My apologies for the late reply. Trying to stay on top of all the nuances of this disease is overwhelming so I am focusing on my last shot at a cure and will cross the mCRPC bridge if I come to it. As for my current state I have not updated my bio in a bit but here is the skinny. I am still on Orgovyx and Daro, 12 and 10 months respectively. I do monthly blood tests so I have good trend data. I have had increasing neutropenia since finishing up my whole pelvic salvage 9mos ago. Latest ANC is 800 (should be at least 1500) and consensus from Uro, MO, Hema is that it is an SE of the Daro. All other WBC and RBC components are good. Just this week we dropped the Daro to 50% for the next month for cause/effect. Fingers crossed in case it’s not the Daro. Otherwise I am tolerating it well and have had no infections, colds, etc. The Orgo is doing its job well which sucks. Latest Dexa shows growing osteopenia so I started Fosamax week. The plan (based in part on latest EMBARK results) is to stop the Orgo at 18mos and continue Daro mono therapy to 24mos. Thought is to try to get my T factory (and libido) started back up while still having an effective AR blocker. MO fairly firm on not going past 24mos. As for muscle mass I lift regularly and have been able to maintain pre-ADT strength but there are days when I’d swear there’s an extra plate on the bar.
You should ask the group either advanced prostate cancer or Fight Prostate Cancer group for advice on some of your issues like low white blood count, neutropenia etc…
Daro and Orgo are the best ADT drugs out there.
I intermix mine with BAT pBAT p=propionate.
Trying to improve QOL and delay Castrate Resistant.

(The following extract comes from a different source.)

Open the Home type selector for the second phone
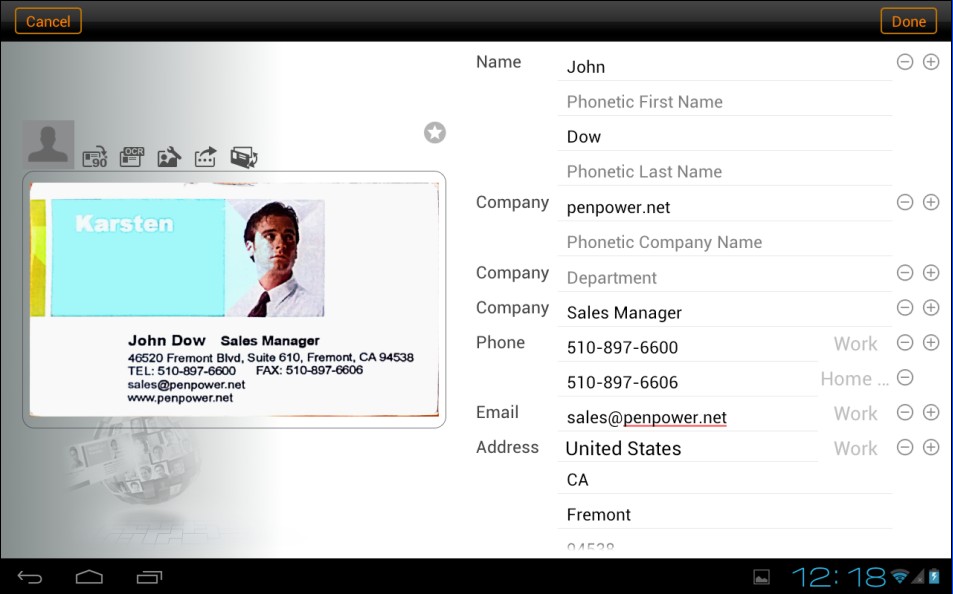The width and height of the screenshot is (953, 594). click(x=854, y=379)
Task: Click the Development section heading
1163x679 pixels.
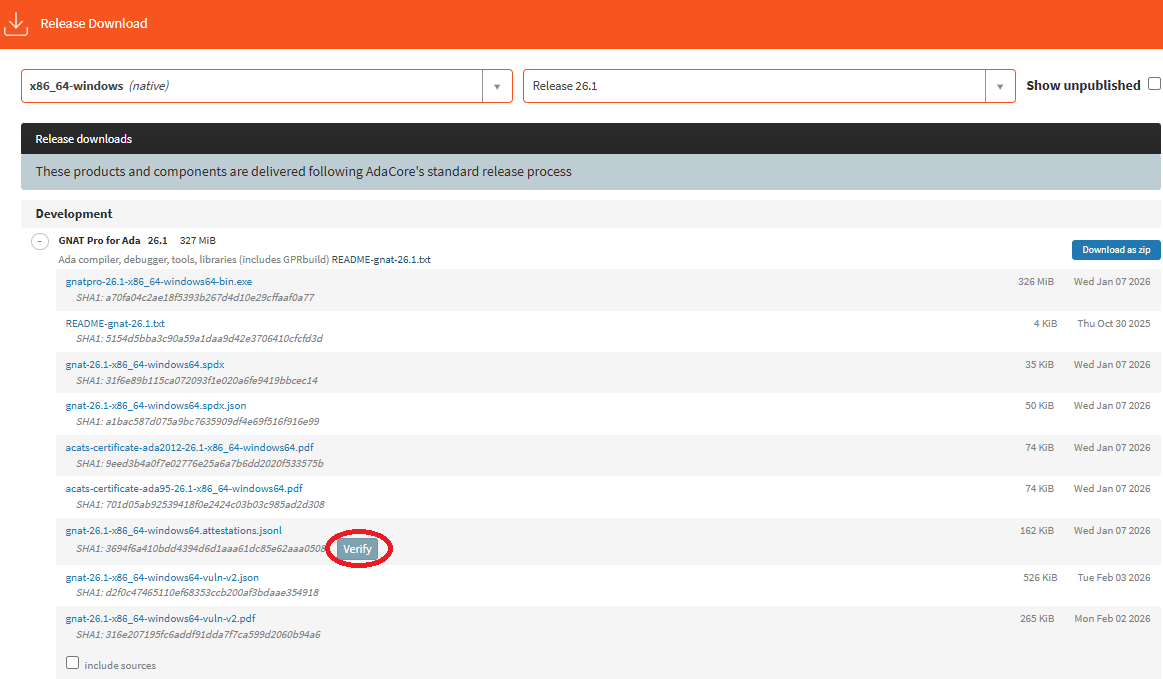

Sure thing. My radiation induced GI issues are clearing up but I am keeping my head down and fingers crossed on having no long term chronic GI effects especially after two rounds of salvage. Timing suggests Daro and it’s the easiest to get cause/effect results so trying to confirm/deny suspects one at a time. Hopefully Daro is it because that’s a temporary problem for my plan and/or there are substitutes. I am happy with the Org + Daro choice. BAT is interesting and definitely something I would explore if needed. All the best!